1、本试剂盒试剂如经常使用可按上表的保存方式保存。如长期不用，可放-20℃保存。

2、BrdU的浓度和处理时间与细胞种类有关。肿瘤细胞需要的浓度和时间都较低，成纤维细胞或上皮细胞等增殖较慢的细胞需要提高浓度并延长作用时间，浓度范围为20--100 uM，作用时间为40 min--4h ，可根据细胞的种类进行调整。

下表为测试的常用细胞处理浓度及时间，仅供参考。

细胞名称	Brdu浓度（uM）	孵育时间（min）
A549	40	40
Hela	40	40
NRK-52e	40	40
Skov3	80	120
H9C2	40	40

3、为保证最佳实验效果，建议使用本公司生产的其他配套试剂：4%多聚甲全（WB 1101）；苏木素染液（WB 1004）；DAPI染液（WB 1012）；二抗；DAB显色试剂盒（WB 1211），抗荧光淬灭封片剂（WB 1401）。

 

BrdU免疫组化(免疫荧光)操作说明

 

• 细胞爬片标本BrdU免疫组化(免疫荧光)操作步骤：

将盖玻片用洗洁剂清洗干净，泡在75%的酒精中静置10min。然后在酒精灯上将酒精烧干，将烧干的盖玻片放在六孔板中，待冷却后将细胞悬液（约1-2×10⁴个细胞）滴加在盖玻片上。5h后轻轻补加1ml培养基，置37℃ 5%CO₂ 培养箱中培养过一夜。待细胞贴在玻片上良好生长后每孔避光加入1 ml 含有BrdU的培养基(BrdU的具体浓度见注意事项)，于培养箱中孵育40 min后即可。

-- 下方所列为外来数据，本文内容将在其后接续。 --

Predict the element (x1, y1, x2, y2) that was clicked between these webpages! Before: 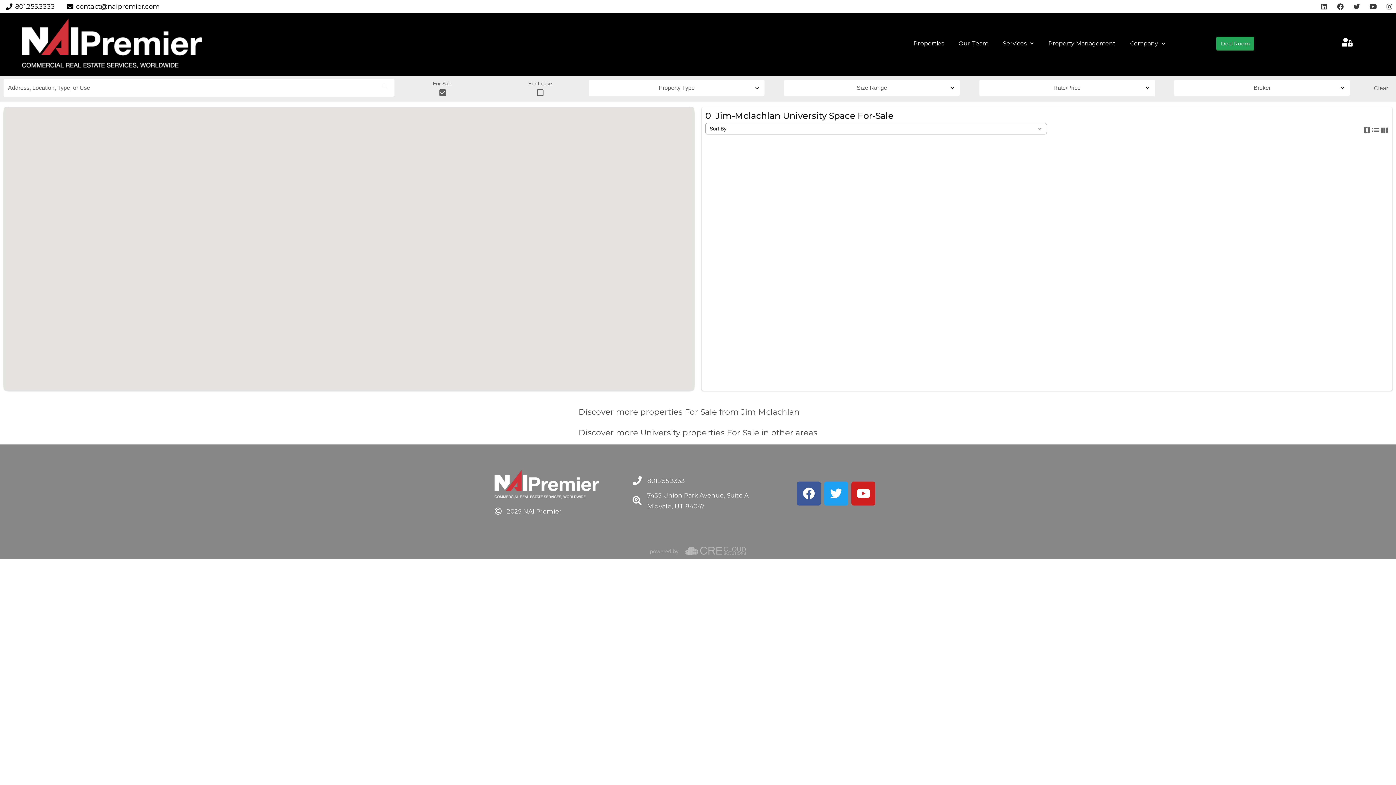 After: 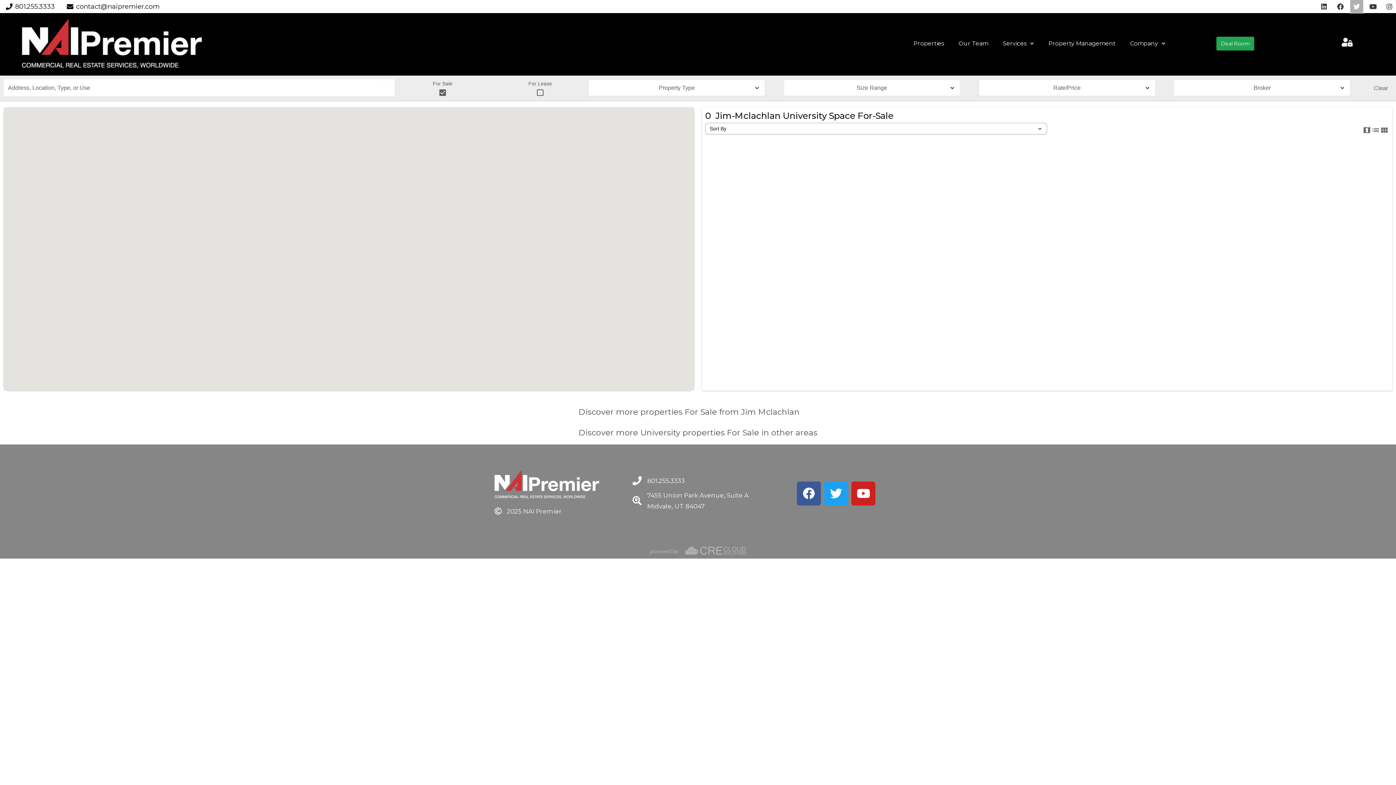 Action: bbox: (1350, 0, 1363, 13) label: TwitterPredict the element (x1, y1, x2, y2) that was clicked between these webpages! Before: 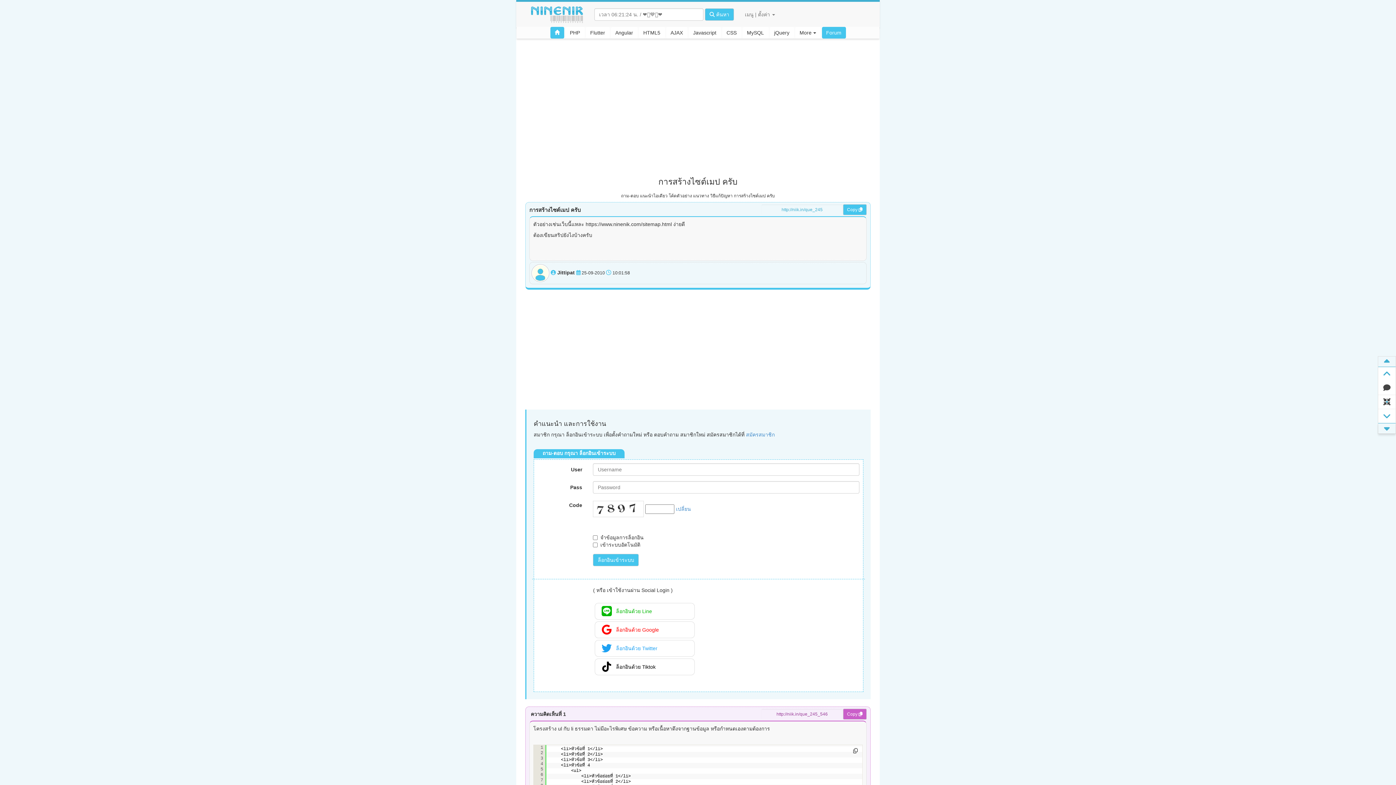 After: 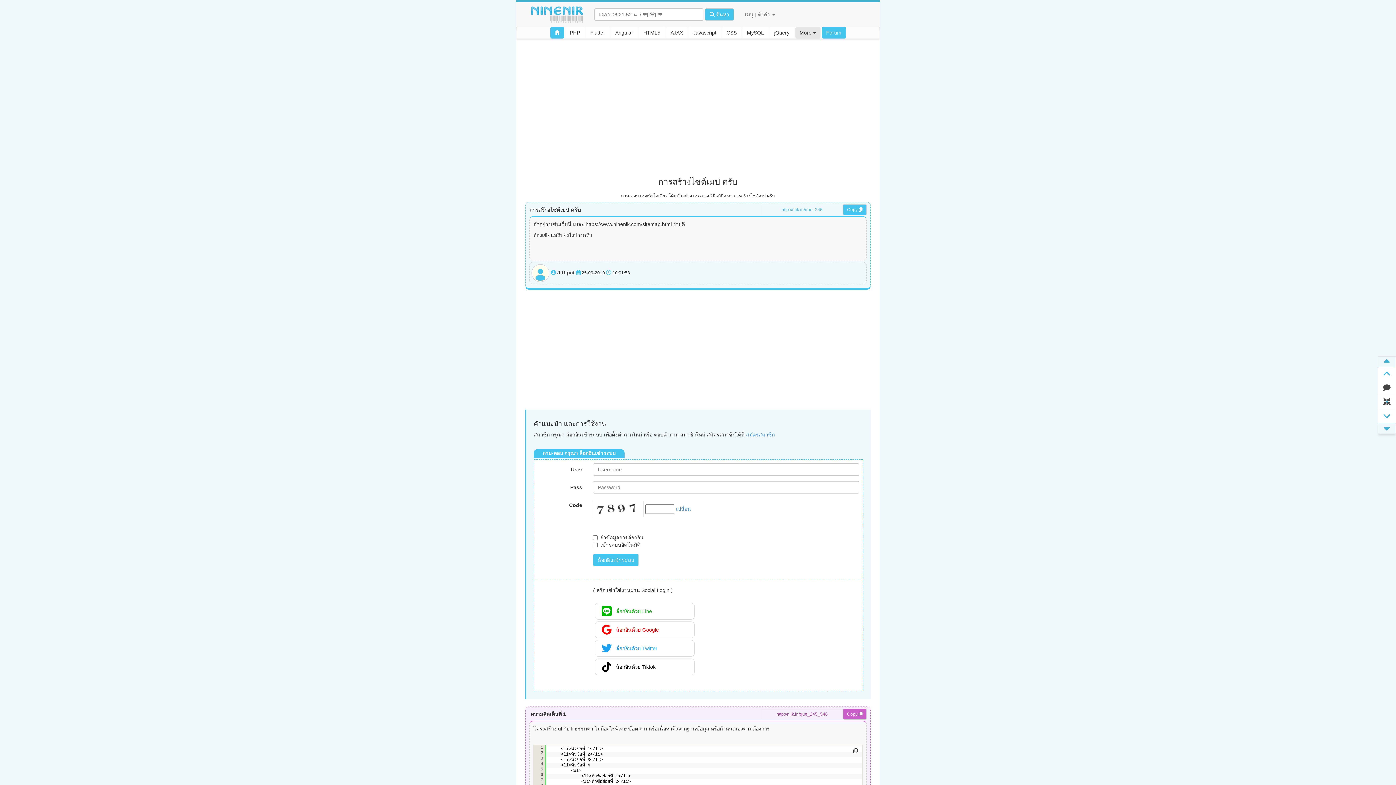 Action: bbox: (795, 26, 820, 38) label: More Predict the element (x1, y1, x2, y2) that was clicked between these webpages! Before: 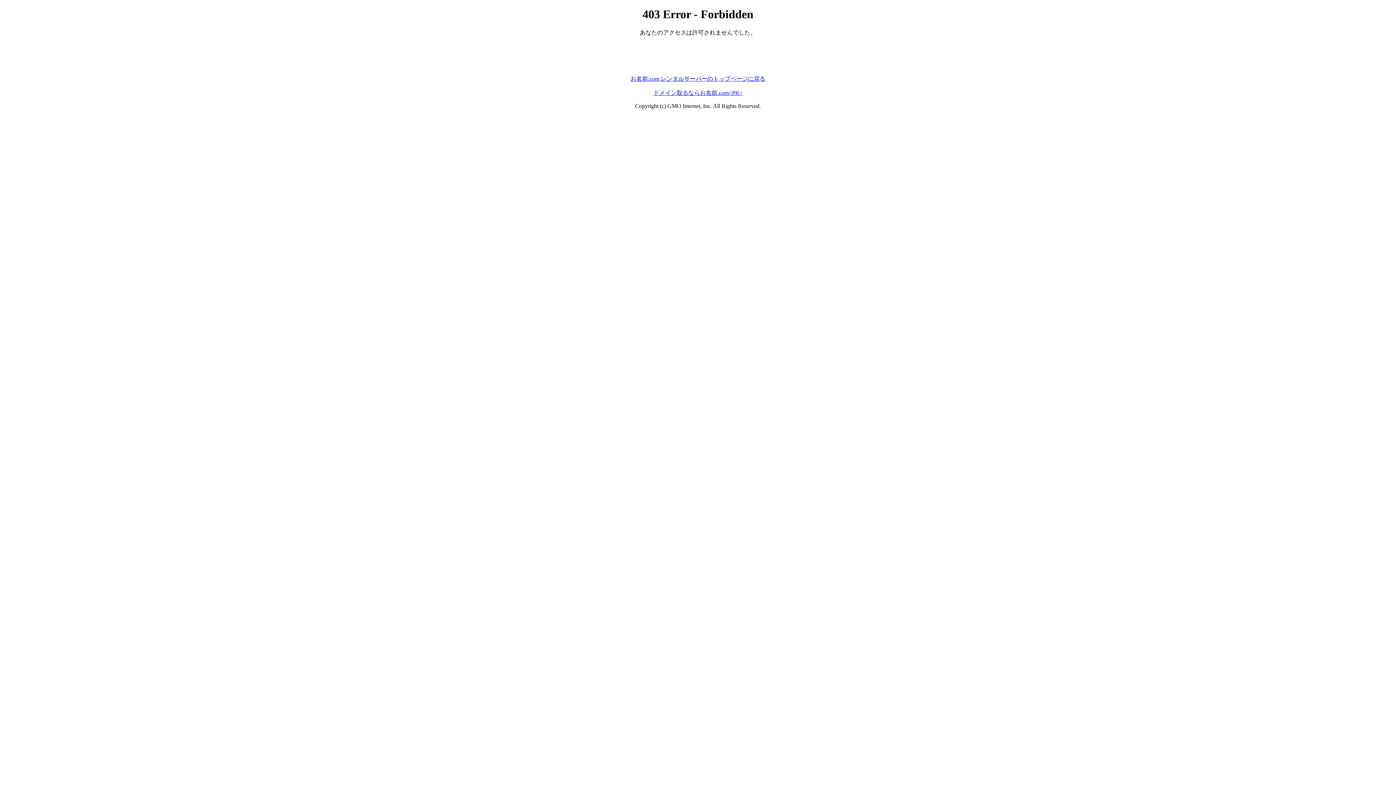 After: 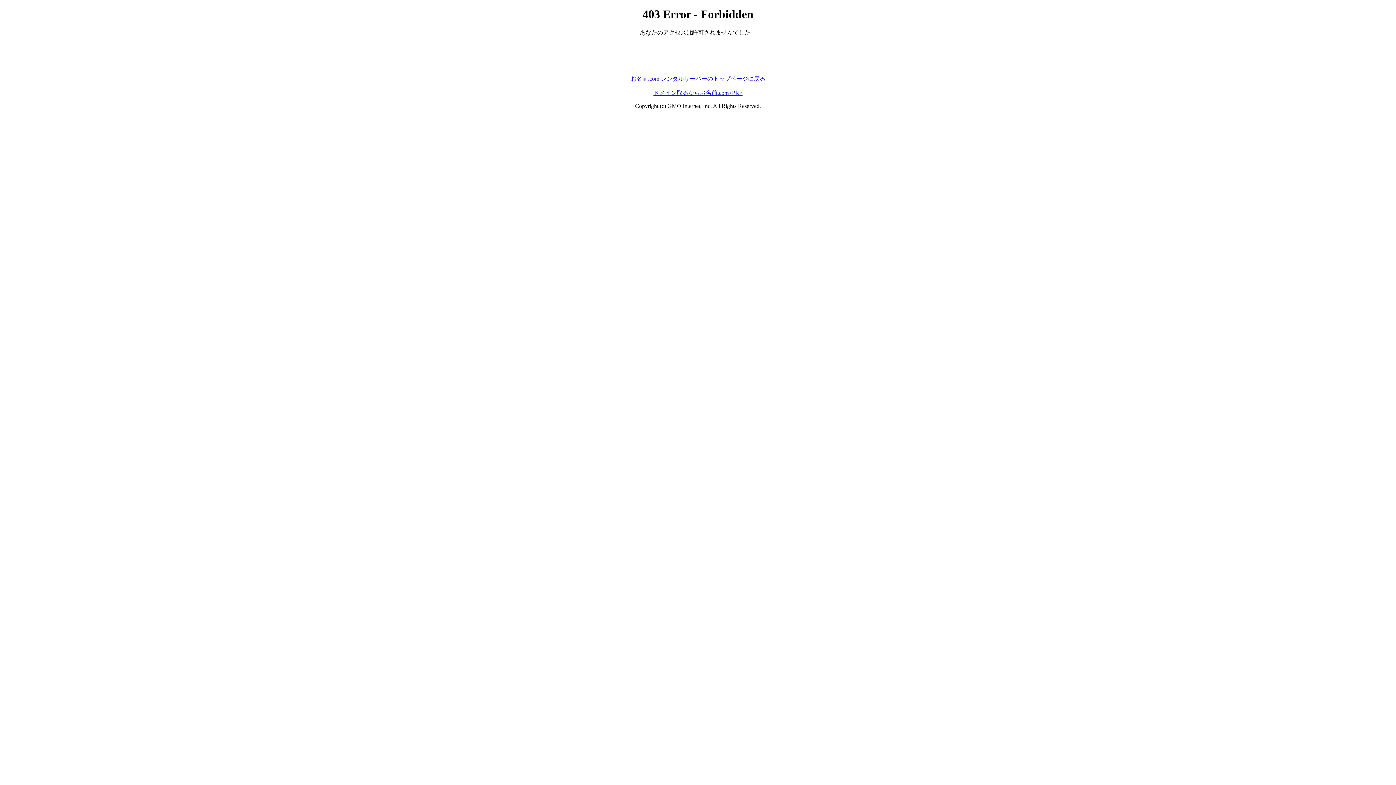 Action: bbox: (653, 89, 742, 95) label: ドメイン取るならお名前.com<PR>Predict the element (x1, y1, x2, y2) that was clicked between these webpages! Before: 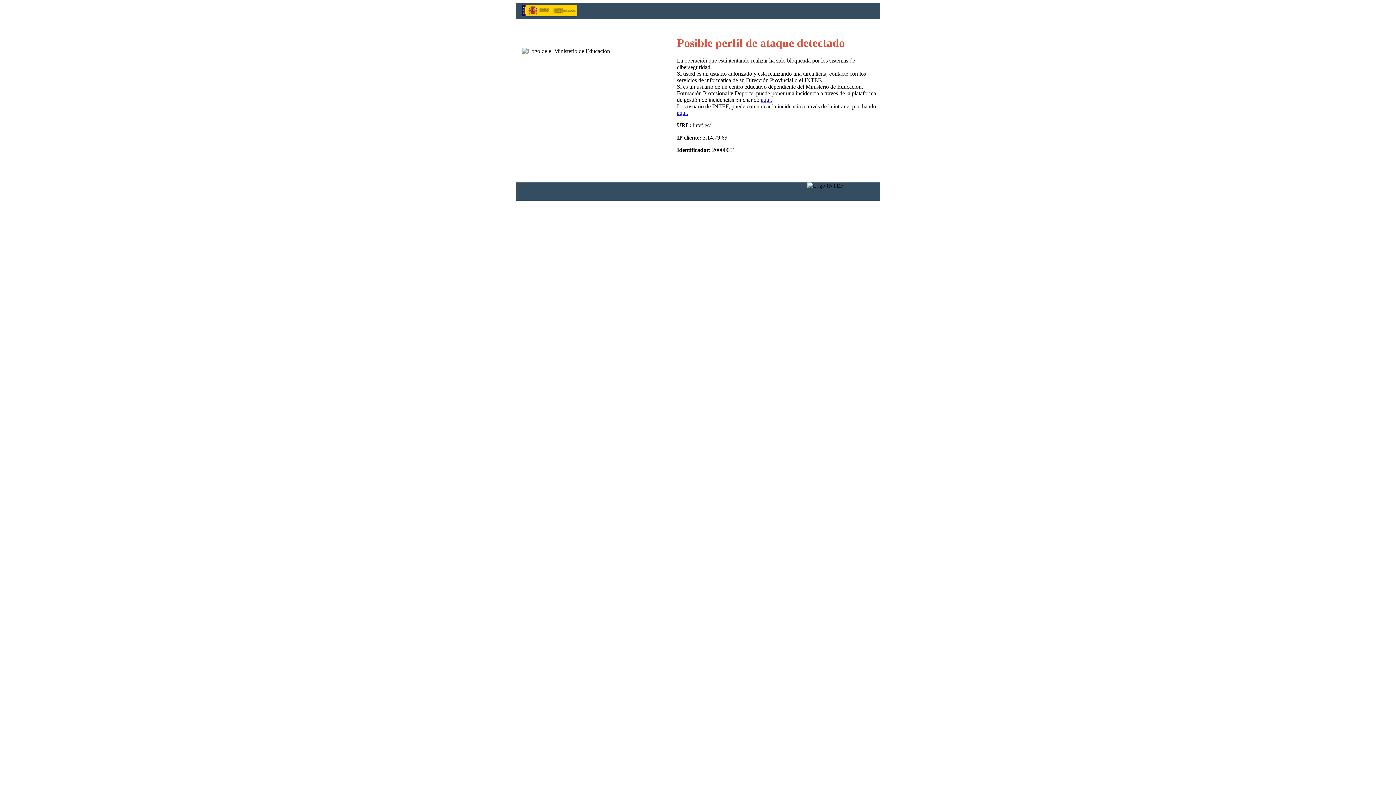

1. 将上述处理好的细胞爬片用PBS洗3次，加4%的多聚甲全溶液（WB 1101）处理30 min。PBS洗3次，每次5min；
2. 滴加破膜液处理10min，PBS洗3次，每次5min；
3. 加苏木素染液（WB 1004）室温染5min，用PBS洗3次，每次5min；（免疫荧光加DAPI染液（WB 1012）染5min，用PBS洗3次，每次5min。）
4. 爬片滴加4%多聚甲全处理10min，然后用PBS洗3次，每次5min；
5. 爬片滴加1M Hcl，37℃处理30min，然后用PBS稍洗；
6. 重复步骤4，将切片滴加4%多聚甲全处理10min，然后用PBS洗3次，每次5min；
7. 将爬片滴加封闭液3%BSA处理30min后稍甩干；
8. 用封闭液3%BSA按1︰100稀释Anti-BrdU（mouse mAb），配制成一抗工作液，现用现配。
9. 滴加稀释好的一抗工作液，4℃孵育过一夜；
10. 爬片复温至室温后冲洗掉一抗工作液，PBS洗3次，每次5min；
11. 在爬片上滴加HRP标记的二抗（建议使用此二抗，可向我司订购，货号：WB 1210-2-A），室温孵育1h；(免疫荧光步骤不加HRP标记的二抗，改为滴加用PBS按1︰100稀释的anti-mouse IgG荧光二抗，室温避光孵育1h。)
12. 冲洗掉二抗，PBS洗3次，每次5min；（免疫荧光步骤此部分需要避光）
13. DAB显色（WB 1211），脱水，透明，封片，即可在显微镜下观察。（免疫荧光不用DAB显色，直接加抗荧光淬灭封片剂（WB 1401）封片，即刻在显微镜下观察。）

 

NRK-52e细胞标记BrdU（红光）, DAPI(WB 1012)染核，二抗用Cy3标记的山羊抗小鼠（WB B21301）。

 

• BrdU体内标记及石蜡切片免疫组化（免疫荧光）步骤：

取实验动物，按照BrdU 50mg/kg的浓度，腹腔注射给药。共4次，每次间隔2小时，最后一次给药24小时后，处死动物。

将组织常规脱水包埋后做石蜡切片后进行免疫组化检测。

1. 石蜡切片依次经二甲苯和梯度酒精脱蜡至水；
2. 将切片放入盛有抗原修复液的修复盒内进行微波抗原修 复，中火至沸后断电间隔10min，再低火至沸，断电后自然冷却至室温；
3. 加入苏木素染液（WB 1004）染5min；（免疫荧光用DAPI染液（WB 1012）染5min，用PBS洗3次，每次5min；）
4. 将切片放入4%多聚甲全中10min，然后用PBS洗3次，每次5min；
5. 滴加1M Hcl后，37℃处理30min，用PBS稍洗；
6. 重复4步骤，将切片放入4%多聚甲全中10min，然后用PBS洗3次，每次5min；
7. 3%双羊水封闭25min，然后用PBS洗3次，每次5min；（免疫荧光不用此步骤。）
8. 滴加封闭液3%BSA，室温处理30min后稍甩干；
9. 用封闭液3%BSA按1︰100稀释Anti-BrdU（mouse mAb），配制成一抗工作液，现用现配。
10. 滴加稀释好的一抗工作液，4℃孵育过一夜
11. 切片复温至室温后，冲洗掉一抗工作液，PBS洗3次，每次5min；
12. 在爬片上滴加HRP标记的二抗（建议使用此二抗，可向我司订购，货号：WB 1210-2-A），室温孵育1h；（免疫荧光用PBS按1︰300稀释的anti-mouse IgG荧光二抗(可向我司订购)，室温避光孵育1h；）
13. 冲洗掉二抗，PBS洗3次，每次5min；（免疫荧光步骤此部分需要避光）
14. DAB显色（WB 1211），脱水，透明，封片，即可在显微镜下观察。（免疫荧光不用DAB显色，直接加抗荧光淬灭封片剂（WB 1401）封片，即刻在显微镜下观察。）

 

 

大鼠肠组织标记BrdU，DAB显色。